Что нужно сделать:
Перепишите дословно записи ниже, начиная с самой первой строки и заканчивая строкой, в которой стоит «will pyautogui.click(x=64, y=49).», включительно.

(Сохранённые данные)
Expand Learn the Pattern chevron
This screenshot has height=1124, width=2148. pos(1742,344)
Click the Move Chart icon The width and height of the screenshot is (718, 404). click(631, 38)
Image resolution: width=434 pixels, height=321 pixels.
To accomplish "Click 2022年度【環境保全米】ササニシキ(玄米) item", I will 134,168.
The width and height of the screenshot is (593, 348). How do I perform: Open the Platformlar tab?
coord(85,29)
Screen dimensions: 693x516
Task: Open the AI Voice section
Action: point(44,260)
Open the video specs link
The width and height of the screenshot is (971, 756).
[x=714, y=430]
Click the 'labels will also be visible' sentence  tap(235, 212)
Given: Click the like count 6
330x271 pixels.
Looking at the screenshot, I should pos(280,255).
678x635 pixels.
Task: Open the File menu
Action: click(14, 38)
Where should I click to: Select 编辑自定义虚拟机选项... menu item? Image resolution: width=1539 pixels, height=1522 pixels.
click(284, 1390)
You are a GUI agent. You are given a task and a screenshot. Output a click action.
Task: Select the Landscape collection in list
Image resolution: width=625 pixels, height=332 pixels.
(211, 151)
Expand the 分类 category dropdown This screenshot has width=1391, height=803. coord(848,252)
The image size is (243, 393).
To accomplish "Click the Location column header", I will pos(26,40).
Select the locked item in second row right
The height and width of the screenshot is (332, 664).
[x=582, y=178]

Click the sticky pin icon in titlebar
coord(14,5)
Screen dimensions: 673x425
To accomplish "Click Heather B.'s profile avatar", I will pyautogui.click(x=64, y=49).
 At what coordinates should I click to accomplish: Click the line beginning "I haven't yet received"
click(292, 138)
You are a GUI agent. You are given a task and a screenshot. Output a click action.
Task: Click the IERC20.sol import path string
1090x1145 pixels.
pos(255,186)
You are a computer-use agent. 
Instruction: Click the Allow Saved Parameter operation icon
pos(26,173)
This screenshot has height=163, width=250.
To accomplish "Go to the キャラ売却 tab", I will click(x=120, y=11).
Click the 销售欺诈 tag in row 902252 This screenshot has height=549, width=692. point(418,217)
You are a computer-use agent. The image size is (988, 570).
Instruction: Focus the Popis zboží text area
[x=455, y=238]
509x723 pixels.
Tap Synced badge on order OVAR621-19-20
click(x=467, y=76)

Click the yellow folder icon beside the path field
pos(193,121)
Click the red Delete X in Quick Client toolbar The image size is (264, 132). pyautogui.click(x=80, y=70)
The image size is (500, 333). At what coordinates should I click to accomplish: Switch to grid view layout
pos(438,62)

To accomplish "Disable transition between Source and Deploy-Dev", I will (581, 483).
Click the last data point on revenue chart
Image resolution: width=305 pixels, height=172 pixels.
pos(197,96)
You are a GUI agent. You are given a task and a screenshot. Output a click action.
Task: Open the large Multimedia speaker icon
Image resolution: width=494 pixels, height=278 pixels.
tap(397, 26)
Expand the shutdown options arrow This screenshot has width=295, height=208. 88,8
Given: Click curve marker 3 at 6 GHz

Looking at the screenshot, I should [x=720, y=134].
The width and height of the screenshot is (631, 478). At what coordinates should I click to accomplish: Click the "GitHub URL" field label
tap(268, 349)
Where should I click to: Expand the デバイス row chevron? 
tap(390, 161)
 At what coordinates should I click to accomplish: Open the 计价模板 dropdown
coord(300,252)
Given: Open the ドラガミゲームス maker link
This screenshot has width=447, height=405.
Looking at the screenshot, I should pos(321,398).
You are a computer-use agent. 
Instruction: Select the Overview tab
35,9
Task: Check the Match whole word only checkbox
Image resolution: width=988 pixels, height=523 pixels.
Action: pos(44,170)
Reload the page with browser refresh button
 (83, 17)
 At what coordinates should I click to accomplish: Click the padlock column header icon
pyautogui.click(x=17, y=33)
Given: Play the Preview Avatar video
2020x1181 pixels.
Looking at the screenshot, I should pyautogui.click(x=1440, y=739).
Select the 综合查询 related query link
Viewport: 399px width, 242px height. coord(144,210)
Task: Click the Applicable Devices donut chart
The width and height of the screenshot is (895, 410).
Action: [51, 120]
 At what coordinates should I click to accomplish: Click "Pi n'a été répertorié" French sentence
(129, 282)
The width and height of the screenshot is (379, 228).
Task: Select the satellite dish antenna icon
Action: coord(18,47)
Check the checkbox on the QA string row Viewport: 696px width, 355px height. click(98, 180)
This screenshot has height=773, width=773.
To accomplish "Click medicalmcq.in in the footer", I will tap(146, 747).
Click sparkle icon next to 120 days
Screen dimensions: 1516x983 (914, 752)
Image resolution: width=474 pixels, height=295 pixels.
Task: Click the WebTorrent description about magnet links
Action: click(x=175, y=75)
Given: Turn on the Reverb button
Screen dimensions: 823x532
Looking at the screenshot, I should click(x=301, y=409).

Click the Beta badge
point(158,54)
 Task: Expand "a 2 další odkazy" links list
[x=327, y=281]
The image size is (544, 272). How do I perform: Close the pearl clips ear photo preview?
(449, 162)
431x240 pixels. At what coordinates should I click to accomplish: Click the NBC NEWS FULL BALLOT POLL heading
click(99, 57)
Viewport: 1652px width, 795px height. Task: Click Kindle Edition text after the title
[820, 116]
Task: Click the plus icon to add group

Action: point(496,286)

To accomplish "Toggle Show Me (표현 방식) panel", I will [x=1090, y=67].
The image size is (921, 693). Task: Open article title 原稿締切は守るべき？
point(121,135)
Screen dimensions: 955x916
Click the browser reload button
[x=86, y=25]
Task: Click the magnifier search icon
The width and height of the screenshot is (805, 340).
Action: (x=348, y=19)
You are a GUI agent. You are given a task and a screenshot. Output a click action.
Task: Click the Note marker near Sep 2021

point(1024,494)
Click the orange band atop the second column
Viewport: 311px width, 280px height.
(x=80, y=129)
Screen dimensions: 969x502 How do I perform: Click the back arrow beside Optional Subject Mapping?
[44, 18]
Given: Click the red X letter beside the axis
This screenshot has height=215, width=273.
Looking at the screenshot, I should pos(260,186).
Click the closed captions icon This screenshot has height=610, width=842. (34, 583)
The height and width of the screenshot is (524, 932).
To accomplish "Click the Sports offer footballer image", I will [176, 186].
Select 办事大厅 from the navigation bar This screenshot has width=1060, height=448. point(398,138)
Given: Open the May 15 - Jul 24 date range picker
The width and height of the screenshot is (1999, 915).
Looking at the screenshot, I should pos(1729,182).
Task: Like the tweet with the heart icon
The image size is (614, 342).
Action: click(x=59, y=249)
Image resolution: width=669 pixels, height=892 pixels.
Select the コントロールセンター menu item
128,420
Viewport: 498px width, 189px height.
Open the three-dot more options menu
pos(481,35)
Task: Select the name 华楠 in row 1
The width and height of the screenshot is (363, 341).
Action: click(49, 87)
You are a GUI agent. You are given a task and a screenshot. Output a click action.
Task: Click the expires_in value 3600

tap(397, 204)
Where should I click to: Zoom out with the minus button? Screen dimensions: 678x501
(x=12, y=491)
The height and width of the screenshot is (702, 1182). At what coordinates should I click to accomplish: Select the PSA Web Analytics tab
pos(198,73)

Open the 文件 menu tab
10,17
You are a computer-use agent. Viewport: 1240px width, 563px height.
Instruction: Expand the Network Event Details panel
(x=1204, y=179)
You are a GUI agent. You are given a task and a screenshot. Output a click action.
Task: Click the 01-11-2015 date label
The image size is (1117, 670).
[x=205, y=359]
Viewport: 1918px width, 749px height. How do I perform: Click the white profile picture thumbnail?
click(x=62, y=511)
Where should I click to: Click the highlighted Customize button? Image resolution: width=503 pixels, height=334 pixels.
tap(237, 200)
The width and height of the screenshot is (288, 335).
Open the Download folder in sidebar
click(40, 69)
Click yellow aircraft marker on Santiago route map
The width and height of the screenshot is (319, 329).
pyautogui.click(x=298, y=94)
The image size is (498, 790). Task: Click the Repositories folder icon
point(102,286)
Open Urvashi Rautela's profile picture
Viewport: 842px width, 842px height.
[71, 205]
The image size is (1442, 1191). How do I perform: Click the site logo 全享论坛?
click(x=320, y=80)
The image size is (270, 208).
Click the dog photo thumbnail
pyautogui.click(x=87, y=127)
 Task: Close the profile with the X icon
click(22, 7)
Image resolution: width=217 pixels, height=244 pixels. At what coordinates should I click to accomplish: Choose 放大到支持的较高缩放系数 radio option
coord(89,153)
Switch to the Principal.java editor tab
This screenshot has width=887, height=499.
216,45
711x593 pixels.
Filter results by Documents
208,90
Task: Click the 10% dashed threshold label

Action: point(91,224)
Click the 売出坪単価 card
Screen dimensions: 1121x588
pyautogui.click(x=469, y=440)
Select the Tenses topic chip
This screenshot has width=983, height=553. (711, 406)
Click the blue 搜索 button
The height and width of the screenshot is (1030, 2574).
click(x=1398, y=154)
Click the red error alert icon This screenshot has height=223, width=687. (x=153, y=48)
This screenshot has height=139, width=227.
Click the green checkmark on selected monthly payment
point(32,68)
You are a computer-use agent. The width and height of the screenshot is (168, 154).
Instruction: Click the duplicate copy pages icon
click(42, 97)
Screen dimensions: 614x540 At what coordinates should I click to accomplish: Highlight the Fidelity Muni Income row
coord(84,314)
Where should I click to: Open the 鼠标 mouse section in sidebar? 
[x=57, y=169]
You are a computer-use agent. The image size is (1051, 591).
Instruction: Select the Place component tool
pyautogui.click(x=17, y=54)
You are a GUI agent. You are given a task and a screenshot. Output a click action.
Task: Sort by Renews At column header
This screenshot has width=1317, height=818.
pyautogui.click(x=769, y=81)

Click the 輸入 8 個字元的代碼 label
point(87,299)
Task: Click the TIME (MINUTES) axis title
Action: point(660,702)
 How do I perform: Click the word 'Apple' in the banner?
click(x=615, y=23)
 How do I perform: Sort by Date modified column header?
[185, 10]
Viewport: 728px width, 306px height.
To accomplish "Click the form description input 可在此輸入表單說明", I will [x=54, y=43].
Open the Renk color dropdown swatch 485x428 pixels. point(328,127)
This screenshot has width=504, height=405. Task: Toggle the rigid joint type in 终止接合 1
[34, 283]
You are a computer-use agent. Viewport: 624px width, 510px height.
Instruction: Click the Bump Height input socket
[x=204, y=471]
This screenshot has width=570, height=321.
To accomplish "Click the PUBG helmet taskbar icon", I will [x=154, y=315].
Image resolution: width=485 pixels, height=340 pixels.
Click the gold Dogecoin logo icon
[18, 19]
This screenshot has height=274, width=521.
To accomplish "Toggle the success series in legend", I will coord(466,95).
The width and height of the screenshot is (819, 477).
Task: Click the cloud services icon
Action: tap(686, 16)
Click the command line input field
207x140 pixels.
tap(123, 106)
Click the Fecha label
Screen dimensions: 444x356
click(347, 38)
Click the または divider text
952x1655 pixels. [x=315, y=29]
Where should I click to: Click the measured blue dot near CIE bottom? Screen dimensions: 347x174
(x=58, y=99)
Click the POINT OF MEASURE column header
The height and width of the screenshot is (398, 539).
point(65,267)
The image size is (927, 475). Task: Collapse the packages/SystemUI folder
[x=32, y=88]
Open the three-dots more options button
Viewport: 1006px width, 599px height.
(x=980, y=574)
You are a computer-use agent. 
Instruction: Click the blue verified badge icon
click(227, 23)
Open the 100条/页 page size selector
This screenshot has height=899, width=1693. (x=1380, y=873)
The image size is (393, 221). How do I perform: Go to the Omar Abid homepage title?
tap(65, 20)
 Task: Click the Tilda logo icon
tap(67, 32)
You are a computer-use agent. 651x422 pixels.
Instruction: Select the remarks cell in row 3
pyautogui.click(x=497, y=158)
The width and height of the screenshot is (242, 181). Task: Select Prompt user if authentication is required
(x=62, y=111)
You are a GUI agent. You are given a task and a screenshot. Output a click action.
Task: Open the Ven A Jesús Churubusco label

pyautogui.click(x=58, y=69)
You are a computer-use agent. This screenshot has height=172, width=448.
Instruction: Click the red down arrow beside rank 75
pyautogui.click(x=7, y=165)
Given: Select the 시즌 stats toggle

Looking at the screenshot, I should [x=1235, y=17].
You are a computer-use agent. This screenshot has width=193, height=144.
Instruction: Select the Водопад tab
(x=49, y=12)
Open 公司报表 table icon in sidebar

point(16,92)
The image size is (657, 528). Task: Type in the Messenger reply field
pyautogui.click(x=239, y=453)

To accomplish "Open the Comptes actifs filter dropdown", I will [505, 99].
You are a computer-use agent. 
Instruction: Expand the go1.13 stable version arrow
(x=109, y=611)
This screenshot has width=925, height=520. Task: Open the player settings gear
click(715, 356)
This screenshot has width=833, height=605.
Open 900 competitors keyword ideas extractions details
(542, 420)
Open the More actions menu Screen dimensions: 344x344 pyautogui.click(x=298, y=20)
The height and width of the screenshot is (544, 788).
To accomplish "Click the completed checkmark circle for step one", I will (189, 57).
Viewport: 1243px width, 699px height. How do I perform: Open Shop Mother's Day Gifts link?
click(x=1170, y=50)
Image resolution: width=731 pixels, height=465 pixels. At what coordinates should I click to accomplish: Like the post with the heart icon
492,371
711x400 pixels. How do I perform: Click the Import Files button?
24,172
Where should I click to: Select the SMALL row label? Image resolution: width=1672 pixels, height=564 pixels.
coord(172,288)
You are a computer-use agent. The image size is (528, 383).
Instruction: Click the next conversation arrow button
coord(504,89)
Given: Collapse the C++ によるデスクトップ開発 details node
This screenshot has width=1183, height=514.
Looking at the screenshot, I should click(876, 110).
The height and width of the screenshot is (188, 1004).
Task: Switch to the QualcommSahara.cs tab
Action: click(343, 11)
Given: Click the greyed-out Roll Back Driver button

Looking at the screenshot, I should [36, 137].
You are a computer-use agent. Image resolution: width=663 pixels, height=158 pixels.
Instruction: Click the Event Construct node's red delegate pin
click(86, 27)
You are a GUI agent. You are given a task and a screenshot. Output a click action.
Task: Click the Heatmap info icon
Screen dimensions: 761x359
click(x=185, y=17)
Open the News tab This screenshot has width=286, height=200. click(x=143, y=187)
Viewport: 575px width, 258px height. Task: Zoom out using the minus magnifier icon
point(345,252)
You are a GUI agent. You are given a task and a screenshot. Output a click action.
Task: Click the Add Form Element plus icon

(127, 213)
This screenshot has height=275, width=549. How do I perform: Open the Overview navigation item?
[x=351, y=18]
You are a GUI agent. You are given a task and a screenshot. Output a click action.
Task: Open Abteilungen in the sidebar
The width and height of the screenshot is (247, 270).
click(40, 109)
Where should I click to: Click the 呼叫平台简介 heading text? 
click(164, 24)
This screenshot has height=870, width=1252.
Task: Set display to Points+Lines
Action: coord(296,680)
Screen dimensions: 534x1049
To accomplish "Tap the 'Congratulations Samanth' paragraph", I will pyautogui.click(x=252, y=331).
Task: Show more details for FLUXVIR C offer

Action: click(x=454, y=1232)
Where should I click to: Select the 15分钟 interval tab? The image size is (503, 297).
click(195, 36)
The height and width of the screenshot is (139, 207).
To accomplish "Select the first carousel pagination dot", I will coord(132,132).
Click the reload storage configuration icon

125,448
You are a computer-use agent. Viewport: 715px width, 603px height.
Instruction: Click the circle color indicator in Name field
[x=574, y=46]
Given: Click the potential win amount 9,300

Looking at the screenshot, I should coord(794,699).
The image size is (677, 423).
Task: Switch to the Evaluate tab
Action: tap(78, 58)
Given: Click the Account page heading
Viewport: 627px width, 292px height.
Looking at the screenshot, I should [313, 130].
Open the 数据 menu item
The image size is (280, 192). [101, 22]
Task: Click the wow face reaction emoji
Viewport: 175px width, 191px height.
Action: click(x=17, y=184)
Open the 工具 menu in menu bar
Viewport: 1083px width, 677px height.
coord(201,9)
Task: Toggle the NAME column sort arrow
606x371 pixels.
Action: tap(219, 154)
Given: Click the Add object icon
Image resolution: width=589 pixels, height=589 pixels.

Ответ к заданию:
Expand Learn the Pattern chevron
This screenshot has height=1124, width=2148. pos(1742,344)
Click the Move Chart icon The width and height of the screenshot is (718, 404). click(631, 38)
Image resolution: width=434 pixels, height=321 pixels.
To accomplish "Click 2022年度【環境保全米】ササニシキ(玄米) item", I will 134,168.
The width and height of the screenshot is (593, 348). How do I perform: Open the Platformlar tab?
coord(85,29)
Screen dimensions: 693x516
Task: Open the AI Voice section
Action: point(44,260)
Open the video specs link
The width and height of the screenshot is (971, 756).
[x=714, y=430]
Click the 'labels will also be visible' sentence  tap(235, 212)
Given: Click the like count 6
330x271 pixels.
Looking at the screenshot, I should pos(280,255).
678x635 pixels.
Task: Open the File menu
Action: click(14, 38)
Where should I click to: Select 编辑自定义虚拟机选项... menu item? Image resolution: width=1539 pixels, height=1522 pixels.
click(284, 1390)
You are a GUI agent. You are given a task and a screenshot. Output a click action.
Task: Select the Landscape collection in list
Image resolution: width=625 pixels, height=332 pixels.
(211, 151)
Expand the 分类 category dropdown This screenshot has width=1391, height=803. coord(848,252)
The image size is (243, 393).
To accomplish "Click the Location column header", I will pos(26,40).
Select the locked item in second row right
The height and width of the screenshot is (332, 664).
[x=582, y=178]

Click the sticky pin icon in titlebar
coord(14,5)
Screen dimensions: 673x425
To accomplish "Click Heather B.'s profile avatar", I will pyautogui.click(x=64, y=49).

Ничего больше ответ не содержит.